WHAT TO WORK ON: The entries below need to be transcribed verbatim.

DATA FOR THE TASK:

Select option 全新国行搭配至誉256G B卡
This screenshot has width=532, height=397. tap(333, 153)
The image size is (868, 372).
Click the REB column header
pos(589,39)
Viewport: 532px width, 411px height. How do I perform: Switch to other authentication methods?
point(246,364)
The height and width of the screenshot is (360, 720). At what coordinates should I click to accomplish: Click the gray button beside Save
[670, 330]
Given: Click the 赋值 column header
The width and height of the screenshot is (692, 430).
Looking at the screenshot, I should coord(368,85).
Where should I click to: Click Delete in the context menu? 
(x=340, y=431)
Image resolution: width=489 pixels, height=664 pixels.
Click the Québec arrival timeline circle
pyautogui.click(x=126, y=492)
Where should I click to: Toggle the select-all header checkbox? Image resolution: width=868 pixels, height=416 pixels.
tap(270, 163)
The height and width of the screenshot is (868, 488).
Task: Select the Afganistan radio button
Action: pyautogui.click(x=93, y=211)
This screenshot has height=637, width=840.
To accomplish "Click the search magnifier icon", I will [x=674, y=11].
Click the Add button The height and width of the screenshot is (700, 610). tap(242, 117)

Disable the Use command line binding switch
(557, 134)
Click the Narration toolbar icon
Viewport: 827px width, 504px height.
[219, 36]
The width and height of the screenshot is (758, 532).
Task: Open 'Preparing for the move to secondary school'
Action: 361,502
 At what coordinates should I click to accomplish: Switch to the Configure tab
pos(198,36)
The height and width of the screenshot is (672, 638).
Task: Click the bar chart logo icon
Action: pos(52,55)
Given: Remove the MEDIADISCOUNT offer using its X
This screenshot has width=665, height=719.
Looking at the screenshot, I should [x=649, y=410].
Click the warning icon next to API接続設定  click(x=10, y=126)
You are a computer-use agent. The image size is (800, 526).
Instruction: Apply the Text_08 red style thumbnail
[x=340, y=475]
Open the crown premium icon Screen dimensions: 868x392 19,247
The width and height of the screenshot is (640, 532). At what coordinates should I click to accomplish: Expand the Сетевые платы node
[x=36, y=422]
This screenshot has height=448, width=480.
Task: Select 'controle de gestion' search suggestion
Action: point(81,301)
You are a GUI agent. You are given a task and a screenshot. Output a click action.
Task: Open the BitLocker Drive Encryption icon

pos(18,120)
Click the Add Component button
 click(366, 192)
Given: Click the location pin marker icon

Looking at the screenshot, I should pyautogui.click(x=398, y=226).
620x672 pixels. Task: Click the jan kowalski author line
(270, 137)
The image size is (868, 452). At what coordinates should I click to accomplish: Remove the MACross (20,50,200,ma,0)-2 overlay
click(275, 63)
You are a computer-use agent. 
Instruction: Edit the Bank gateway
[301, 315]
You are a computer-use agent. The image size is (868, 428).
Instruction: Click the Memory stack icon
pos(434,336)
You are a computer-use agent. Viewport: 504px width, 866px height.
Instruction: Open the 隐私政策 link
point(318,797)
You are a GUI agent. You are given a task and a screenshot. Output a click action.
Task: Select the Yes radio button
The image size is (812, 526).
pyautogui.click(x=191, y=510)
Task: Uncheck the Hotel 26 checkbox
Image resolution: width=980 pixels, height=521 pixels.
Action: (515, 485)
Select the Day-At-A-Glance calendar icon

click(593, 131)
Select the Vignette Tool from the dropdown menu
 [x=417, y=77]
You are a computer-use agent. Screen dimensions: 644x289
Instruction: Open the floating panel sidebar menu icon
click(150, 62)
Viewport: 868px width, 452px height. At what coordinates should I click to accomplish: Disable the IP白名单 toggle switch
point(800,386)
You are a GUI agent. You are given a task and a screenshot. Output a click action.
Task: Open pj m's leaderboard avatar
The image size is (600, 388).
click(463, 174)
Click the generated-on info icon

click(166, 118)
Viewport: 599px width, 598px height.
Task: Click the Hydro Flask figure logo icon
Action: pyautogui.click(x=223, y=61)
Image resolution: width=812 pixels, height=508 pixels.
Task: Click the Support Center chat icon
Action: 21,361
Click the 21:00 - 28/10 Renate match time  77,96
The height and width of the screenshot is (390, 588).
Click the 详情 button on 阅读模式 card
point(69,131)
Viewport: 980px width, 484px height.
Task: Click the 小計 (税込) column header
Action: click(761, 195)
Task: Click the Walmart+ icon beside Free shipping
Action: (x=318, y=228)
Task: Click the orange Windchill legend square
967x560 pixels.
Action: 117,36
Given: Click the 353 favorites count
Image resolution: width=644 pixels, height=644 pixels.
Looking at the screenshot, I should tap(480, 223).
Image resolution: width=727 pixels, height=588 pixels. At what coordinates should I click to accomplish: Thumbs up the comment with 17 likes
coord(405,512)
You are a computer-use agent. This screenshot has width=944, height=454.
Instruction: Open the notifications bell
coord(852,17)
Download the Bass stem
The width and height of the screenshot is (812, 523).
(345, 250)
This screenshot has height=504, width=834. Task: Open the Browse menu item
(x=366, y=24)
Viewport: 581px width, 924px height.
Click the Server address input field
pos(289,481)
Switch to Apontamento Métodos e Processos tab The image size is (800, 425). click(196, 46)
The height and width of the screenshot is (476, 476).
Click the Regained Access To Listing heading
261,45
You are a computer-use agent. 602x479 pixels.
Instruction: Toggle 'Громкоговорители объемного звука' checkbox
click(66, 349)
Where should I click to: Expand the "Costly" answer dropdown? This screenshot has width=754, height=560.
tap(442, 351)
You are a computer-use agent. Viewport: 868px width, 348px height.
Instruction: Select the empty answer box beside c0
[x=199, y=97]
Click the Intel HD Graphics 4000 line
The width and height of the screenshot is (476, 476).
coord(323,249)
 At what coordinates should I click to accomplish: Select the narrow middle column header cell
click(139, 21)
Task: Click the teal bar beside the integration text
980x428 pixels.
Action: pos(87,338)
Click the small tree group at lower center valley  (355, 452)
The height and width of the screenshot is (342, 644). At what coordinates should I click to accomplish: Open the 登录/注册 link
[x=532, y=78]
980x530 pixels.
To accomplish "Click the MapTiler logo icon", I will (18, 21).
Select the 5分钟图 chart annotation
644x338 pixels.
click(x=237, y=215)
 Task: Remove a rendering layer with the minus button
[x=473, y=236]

ANSWER TO THE PROBLEM:
Select option 全新国行搭配至誉256G B卡
This screenshot has width=532, height=397. tap(333, 153)
The image size is (868, 372).
Click the REB column header
pos(589,39)
Viewport: 532px width, 411px height. How do I perform: Switch to other authentication methods?
point(246,364)
The height and width of the screenshot is (360, 720). At what coordinates should I click to accomplish: Click the gray button beside Save
[670, 330]
Given: Click the 赋值 column header
The width and height of the screenshot is (692, 430).
Looking at the screenshot, I should coord(368,85).
Where should I click to: Click Delete in the context menu? 
(x=340, y=431)
Image resolution: width=489 pixels, height=664 pixels.
Click the Québec arrival timeline circle
pyautogui.click(x=126, y=492)
Where should I click to: Toggle the select-all header checkbox? Image resolution: width=868 pixels, height=416 pixels.
tap(270, 163)
The height and width of the screenshot is (868, 488).
Task: Select the Afganistan radio button
Action: pyautogui.click(x=93, y=211)
This screenshot has height=637, width=840.
To accomplish "Click the search magnifier icon", I will [x=674, y=11].
Click the Add button The height and width of the screenshot is (700, 610). tap(242, 117)

Disable the Use command line binding switch
(557, 134)
Click the Narration toolbar icon
Viewport: 827px width, 504px height.
[219, 36]
The width and height of the screenshot is (758, 532).
Task: Open 'Preparing for the move to secondary school'
Action: 361,502
 At what coordinates should I click to accomplish: Switch to the Configure tab
pos(198,36)
The height and width of the screenshot is (672, 638).
Task: Click the bar chart logo icon
Action: pos(52,55)
Given: Remove the MEDIADISCOUNT offer using its X
This screenshot has width=665, height=719.
Looking at the screenshot, I should [x=649, y=410].
Click the warning icon next to API接続設定  click(x=10, y=126)
You are a computer-use agent. The image size is (800, 526).
Instruction: Apply the Text_08 red style thumbnail
[x=340, y=475]
Open the crown premium icon Screen dimensions: 868x392 19,247
The width and height of the screenshot is (640, 532). At what coordinates should I click to accomplish: Expand the Сетевые платы node
[x=36, y=422]
This screenshot has height=448, width=480.
Task: Select 'controle de gestion' search suggestion
Action: point(81,301)
You are a GUI agent. You are given a task and a screenshot. Output a click action.
Task: Open the BitLocker Drive Encryption icon

pos(18,120)
Click the Add Component button
 click(366, 192)
Given: Click the location pin marker icon

Looking at the screenshot, I should pyautogui.click(x=398, y=226).
620x672 pixels. Task: Click the jan kowalski author line
(270, 137)
The image size is (868, 452). At what coordinates should I click to accomplish: Remove the MACross (20,50,200,ma,0)-2 overlay
click(275, 63)
You are a computer-use agent. 
Instruction: Edit the Bank gateway
[301, 315]
You are a computer-use agent. The image size is (868, 428).
Instruction: Click the Memory stack icon
pos(434,336)
You are a computer-use agent. Viewport: 504px width, 866px height.
Instruction: Open the 隐私政策 link
point(318,797)
You are a GUI agent. You are given a task and a screenshot. Output a click action.
Task: Select the Yes radio button
The image size is (812, 526).
pyautogui.click(x=191, y=510)
Task: Uncheck the Hotel 26 checkbox
Image resolution: width=980 pixels, height=521 pixels.
Action: (515, 485)
Select the Day-At-A-Glance calendar icon

click(593, 131)
Select the Vignette Tool from the dropdown menu
 [x=417, y=77]
You are a computer-use agent. Screen dimensions: 644x289
Instruction: Open the floating panel sidebar menu icon
click(150, 62)
Viewport: 868px width, 452px height. At what coordinates should I click to accomplish: Disable the IP白名单 toggle switch
point(800,386)
You are a GUI agent. You are given a task and a screenshot. Output a click action.
Task: Open pj m's leaderboard avatar
The image size is (600, 388).
click(463, 174)
Click the generated-on info icon

click(166, 118)
Viewport: 599px width, 598px height.
Task: Click the Hydro Flask figure logo icon
Action: pyautogui.click(x=223, y=61)
Image resolution: width=812 pixels, height=508 pixels.
Task: Click the Support Center chat icon
Action: 21,361
Click the 21:00 - 28/10 Renate match time  77,96
The height and width of the screenshot is (390, 588).
Click the 详情 button on 阅读模式 card
point(69,131)
Viewport: 980px width, 484px height.
Task: Click the 小計 (税込) column header
Action: click(761, 195)
Task: Click the Walmart+ icon beside Free shipping
Action: (x=318, y=228)
Task: Click the orange Windchill legend square
967x560 pixels.
Action: 117,36
Given: Click the 353 favorites count
Image resolution: width=644 pixels, height=644 pixels.
Looking at the screenshot, I should tap(480, 223).
Image resolution: width=727 pixels, height=588 pixels. At what coordinates should I click to accomplish: Thumbs up the comment with 17 likes
coord(405,512)
You are a computer-use agent. This screenshot has width=944, height=454.
Instruction: Open the notifications bell
coord(852,17)
Download the Bass stem
The width and height of the screenshot is (812, 523).
(345, 250)
This screenshot has height=504, width=834. Task: Open the Browse menu item
(x=366, y=24)
Viewport: 581px width, 924px height.
Click the Server address input field
pos(289,481)
Switch to Apontamento Métodos e Processos tab The image size is (800, 425). click(196, 46)
The height and width of the screenshot is (476, 476).
Click the Regained Access To Listing heading
261,45
You are a computer-use agent. 602x479 pixels.
Instruction: Toggle 'Громкоговорители объемного звука' checkbox
click(66, 349)
Where should I click to: Expand the "Costly" answer dropdown? This screenshot has width=754, height=560.
tap(442, 351)
You are a computer-use agent. Viewport: 868px width, 348px height.
Instruction: Select the empty answer box beside c0
[x=199, y=97]
Click the Intel HD Graphics 4000 line
The width and height of the screenshot is (476, 476).
coord(323,249)
 At what coordinates should I click to accomplish: Select the narrow middle column header cell
click(139, 21)
Task: Click the teal bar beside the integration text
980x428 pixels.
Action: pos(87,338)
Click the small tree group at lower center valley  (355, 452)
The height and width of the screenshot is (342, 644). At what coordinates should I click to accomplish: Open the 登录/注册 link
[x=532, y=78]
980x530 pixels.
To accomplish "Click the MapTiler logo icon", I will (18, 21).
Select the 5分钟图 chart annotation
644x338 pixels.
click(x=237, y=215)
 Task: Remove a rendering layer with the minus button
[x=473, y=236]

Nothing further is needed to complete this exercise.